“I can cover her breasts”: the Ron Howard movie too hot for Disney to handle

He’s nobody’s idea of cinema’s sexiest or most scintillating filmmaker, but Ron Howard did once manage to get Disney so hot under the collar that the studio took drastic action.

Some directors specialise in steaming up the screen, but Howard isn’t one of them. For proof, look no further than the fact that he called Rush the sexiest entry in his back catalogue, which is, for all intents and purposes, a biographical drama about a pair of rival Formula 1 drivers.

You’ll never see the two-time Academy Award winner helming an erotic thriller, and if he did, it’d probably be rated PG-13 because he’s Ron Howard, but he did once contemplate the idea of starring in a porno flick to capitalise on his residual childhood fame to raise money for his directorial endeavours.

He also busted a car full of little people having an orgy behind the scenes on Willow, too, so he’s no stranger to the more salacious side of the craft.
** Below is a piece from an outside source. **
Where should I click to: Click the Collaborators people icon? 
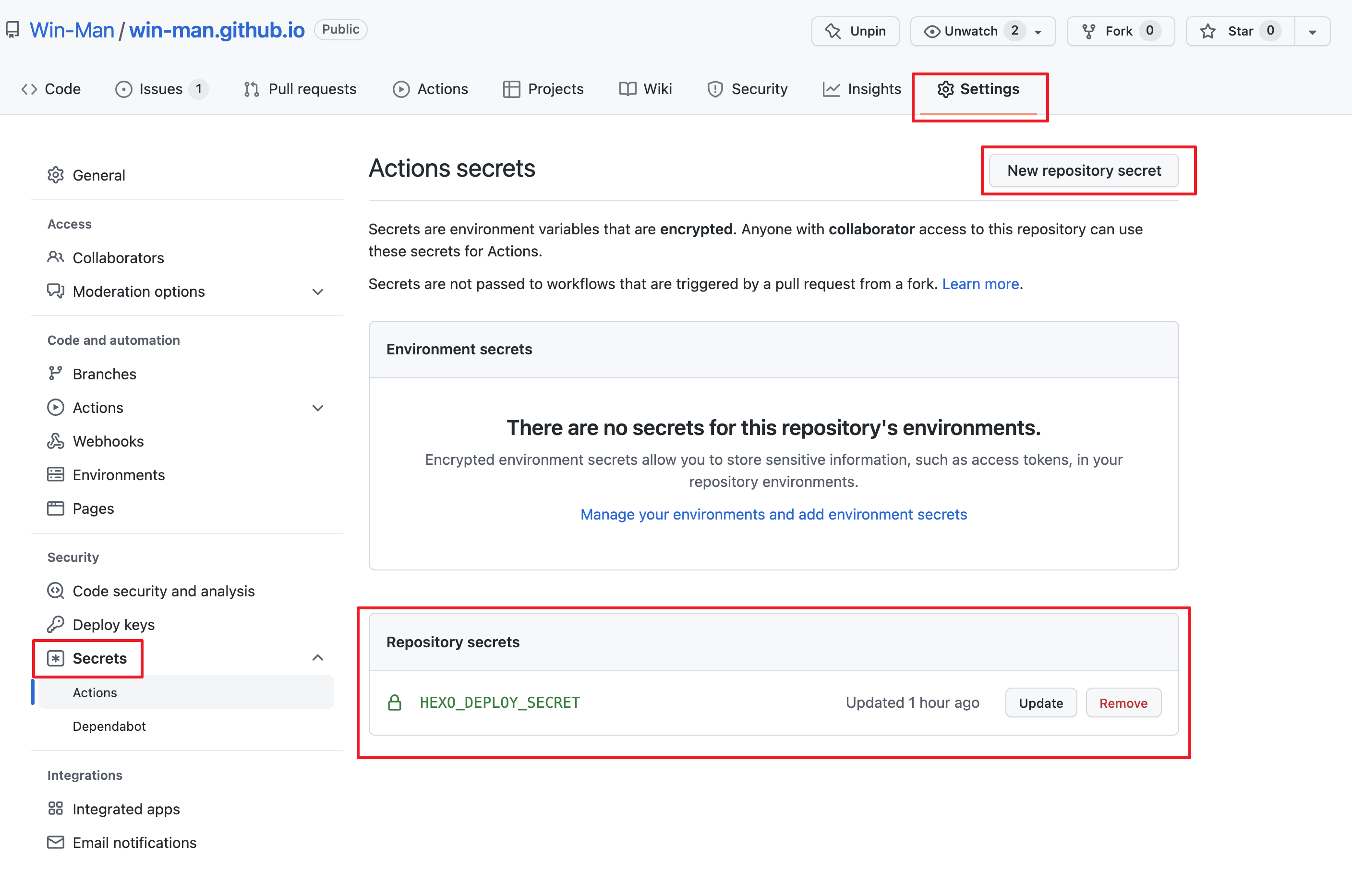[55, 257]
Disney certainly wasn’t in the early 1980s, and when he tried to pitch the studio a fantastical rom-com, a compromise needed to be made.

“We couldn’t get that movie made,” Howard reflected, with Splash struggling to get a green light. “Finally, Disney said yes. That terrified me. They’d never made anything that wasn’t a G-movie.” Since Daryl Hannah was playing a mermaid who’s essentially topless for great stretches of the picture, he had to argue his point with the powers-that-be.

“I can cover her breasts with hair,” he reasoned. “I can make sure that she’s mostly covered, but, you know, it has to feel organic and real, and she’s of the sea: it wouldn’t be sexy otherwise.” The ‘Mouse House’ agreed to fund Tom Hanks’ big-screen breakthrough, but it wouldn’t be released through the usual channels.

Splash would break new and uncharted ground for Disney as its first widely released PG-rated film, but with the executives remaining wary of tainting the brand by having a partially clothed lead character, the top brass went a full extra mile and launched an entirely separate production arm, with Howard’s third feature as its flagship.

“They had to invent the division, Touchstone,” he explained. “And we were their first PG movie.” Touchstone Films was officially launched in February 1984, and less than a month later, Splash swam into cinemas and became one of the most popular comedies of the year, earning almost $70 million.

It wasn’t Disney’s first PG-rated release as an entity, but it was the first one that became a runaway hit at the box office, vindicating Howard’s decision to fight his corner and justify that Hannah, whether in her mermaid form or otherwise, had to be at least somewhat scantily clad for him to truly realise his vision.